Where Do I Begin???. . . .

Just when you think you have it all together, your kids grow up and prove you know absolutely nothing.  Parenting teenage almost adult boys is not for the faint of heart.  When you think you know them, they show you that you do not know them at all.  Those sweet little angels that you loved and snuggled and loved watching sleep and loved how they smelled.  Ahhh the memories and tears I shed over those little boys and they have no clue how much a mother loves a child.
We spend 16 + years encouraging our kids to grow and be independent, giving them everything they need to do that and then when they go and do it you are no where near prepared.  I was told by my almost 20 year old child, that he was an adult and could do things on his own.  He thinks that because he came and went as he pleased while at college that he can do that in MY house.  Ha Ha Ha Ha !!! This is very hard for your children to understand, they want to flex their adult muscles and they want to be that independent adult so bad.  What these new adults do not realize is all of the responsibility that comes with being an adult.  They still want to sleep in till 1100 and have their food prepared for them.  They want to have their laundry done and car and gas provided to them at no charge of course.
We are always proud that our kids have grown up and excited when they start a new chapter in their lives but when it comes to that chapter where they are suppose to be on their own it is difficult to deal with especially when they still live at home.  They do not show that in those gushy commercials on TV about having children.  They do not show the angry teenager storm out of the house and say, "you don't trust me and you don't want me to grow up."   I bet if they did it would make parents think twice about teaching all this independence.  Nahh, I am just kidding, it would  not have changed anything for me.  I do love that my kids are independent, and that is what we want but they really should teach us parents how to cope with all this independence.  Boys are very different from girls too, I think girls will always need their moms but boys on the other hand they do not want to be seen as "needing" anyone.  ughh the trials of motherhood.
It has taken me a week to write this, every time I read it, I think it sound whiny and needy.  I just want to convey the pains of motherhood in raising teenage and soon to be adult boys. 



Such sweet little angels 


Big T doing what he loves most.  I love this picture, his grin. 

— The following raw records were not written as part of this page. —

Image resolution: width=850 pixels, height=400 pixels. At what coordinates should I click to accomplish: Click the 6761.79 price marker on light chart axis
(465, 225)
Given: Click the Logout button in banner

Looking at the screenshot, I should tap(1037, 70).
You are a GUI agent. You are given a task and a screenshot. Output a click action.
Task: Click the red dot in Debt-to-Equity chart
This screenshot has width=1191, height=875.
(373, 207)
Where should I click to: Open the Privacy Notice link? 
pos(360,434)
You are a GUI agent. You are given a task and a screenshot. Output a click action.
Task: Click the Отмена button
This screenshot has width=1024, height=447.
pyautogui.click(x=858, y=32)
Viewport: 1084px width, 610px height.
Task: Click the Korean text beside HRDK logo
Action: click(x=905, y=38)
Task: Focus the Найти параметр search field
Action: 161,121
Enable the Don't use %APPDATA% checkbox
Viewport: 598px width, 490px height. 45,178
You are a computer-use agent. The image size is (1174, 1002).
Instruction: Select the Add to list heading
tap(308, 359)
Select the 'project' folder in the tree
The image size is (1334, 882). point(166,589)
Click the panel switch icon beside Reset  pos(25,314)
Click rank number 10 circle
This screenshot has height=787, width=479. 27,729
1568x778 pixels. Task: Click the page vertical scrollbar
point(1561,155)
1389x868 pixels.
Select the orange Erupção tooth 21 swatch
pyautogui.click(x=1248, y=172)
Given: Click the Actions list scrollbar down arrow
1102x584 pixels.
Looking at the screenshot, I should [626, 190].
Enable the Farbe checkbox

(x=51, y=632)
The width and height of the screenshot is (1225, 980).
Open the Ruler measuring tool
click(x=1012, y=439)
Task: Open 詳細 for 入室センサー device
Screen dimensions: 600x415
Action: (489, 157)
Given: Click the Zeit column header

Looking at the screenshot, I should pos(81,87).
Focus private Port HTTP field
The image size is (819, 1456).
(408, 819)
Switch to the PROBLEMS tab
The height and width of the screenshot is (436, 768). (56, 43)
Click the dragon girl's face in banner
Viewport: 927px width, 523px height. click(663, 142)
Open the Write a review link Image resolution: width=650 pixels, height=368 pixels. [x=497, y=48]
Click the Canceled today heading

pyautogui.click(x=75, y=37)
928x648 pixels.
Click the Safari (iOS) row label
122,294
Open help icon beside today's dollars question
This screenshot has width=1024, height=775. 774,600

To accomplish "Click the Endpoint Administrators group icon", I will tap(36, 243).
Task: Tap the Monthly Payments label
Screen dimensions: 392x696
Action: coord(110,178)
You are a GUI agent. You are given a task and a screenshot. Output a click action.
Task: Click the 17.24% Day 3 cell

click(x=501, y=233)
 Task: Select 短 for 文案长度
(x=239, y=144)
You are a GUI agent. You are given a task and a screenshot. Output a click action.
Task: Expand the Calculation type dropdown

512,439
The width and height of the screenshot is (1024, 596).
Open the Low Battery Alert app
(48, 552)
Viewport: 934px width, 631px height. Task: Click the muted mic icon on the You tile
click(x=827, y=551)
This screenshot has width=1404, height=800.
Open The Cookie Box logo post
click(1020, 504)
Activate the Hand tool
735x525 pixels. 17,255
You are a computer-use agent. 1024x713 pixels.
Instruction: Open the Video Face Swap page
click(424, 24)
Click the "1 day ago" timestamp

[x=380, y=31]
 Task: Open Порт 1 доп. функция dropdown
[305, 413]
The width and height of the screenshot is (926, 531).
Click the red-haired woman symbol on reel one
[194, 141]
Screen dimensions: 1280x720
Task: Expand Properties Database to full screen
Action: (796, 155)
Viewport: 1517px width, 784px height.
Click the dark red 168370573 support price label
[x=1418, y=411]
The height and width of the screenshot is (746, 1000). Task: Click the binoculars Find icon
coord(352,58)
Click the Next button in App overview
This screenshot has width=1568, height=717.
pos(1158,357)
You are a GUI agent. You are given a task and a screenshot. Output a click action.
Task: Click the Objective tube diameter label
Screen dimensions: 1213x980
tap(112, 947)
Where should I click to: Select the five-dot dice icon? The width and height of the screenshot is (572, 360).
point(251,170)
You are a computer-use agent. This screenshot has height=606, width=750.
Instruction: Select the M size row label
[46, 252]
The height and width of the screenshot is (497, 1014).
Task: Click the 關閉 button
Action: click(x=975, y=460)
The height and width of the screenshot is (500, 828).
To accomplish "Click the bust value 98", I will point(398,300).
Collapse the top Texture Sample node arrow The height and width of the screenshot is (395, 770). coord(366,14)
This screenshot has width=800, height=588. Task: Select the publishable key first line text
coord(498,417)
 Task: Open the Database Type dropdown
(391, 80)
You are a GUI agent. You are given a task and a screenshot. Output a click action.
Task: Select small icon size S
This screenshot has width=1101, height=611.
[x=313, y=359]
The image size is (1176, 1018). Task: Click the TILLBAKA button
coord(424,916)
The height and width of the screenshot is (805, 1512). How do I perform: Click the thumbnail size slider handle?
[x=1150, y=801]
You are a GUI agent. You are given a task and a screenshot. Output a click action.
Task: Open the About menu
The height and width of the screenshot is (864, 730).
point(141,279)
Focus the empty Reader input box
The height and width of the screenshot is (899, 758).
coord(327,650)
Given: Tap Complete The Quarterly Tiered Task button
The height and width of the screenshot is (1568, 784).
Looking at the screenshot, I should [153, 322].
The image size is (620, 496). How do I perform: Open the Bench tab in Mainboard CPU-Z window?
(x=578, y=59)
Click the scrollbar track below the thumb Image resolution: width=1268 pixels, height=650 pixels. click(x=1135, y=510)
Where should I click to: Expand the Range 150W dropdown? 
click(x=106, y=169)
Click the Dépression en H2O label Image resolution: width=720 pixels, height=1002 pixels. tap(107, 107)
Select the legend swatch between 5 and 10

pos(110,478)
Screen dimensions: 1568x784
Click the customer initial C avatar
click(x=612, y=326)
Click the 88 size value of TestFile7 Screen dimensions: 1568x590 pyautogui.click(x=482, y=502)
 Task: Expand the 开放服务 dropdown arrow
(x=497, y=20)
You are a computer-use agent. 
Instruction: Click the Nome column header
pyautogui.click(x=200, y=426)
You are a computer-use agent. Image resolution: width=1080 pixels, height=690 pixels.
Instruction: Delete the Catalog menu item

Sprat also doing what he loves most.  








Tuesday, January 8, 2019

No Resolutions Here. . .

I used to do New Year's resolutions when I was much younger but, I always seemed to fall short.  I made  a decision a long time ago that I would just try to be the best Me I could be.   I make that resolution every morning as I go about my day.  I still fall short but I try every day. 
One of the things I have been trying, to be a better me, is the 100 days of real food.  I got the new book for Christmas along with some new Instant Pot accessories.  Along with the "real food" adventure I have added, very gingerly, yoga.  Don't laugh, if my mother-in-law can do it, I think I can start a beginner session.  I have only added a few poses to help with flexibility.  I took ballet for 9+ years, rode horses from the time I could walk till I had Sprat, and I cheered through high school and  college. I used to be flexible, it is a horrible feeling that I have problems getting in and out of the floor.  ughhh !!! Getting old stinks, age sucks our brains out and takes away our flexibility and agility.  Ok so it is not just age, it is our schedule and for me it is a neglect of taking care of myself.  I guess maybe I did make a resolution of sorts, I am going to do better about taking care of me this year.  You will have to stay tuned to see how this yoga business works out, I hope that I do not have to post from a hospital bed in traction or something. 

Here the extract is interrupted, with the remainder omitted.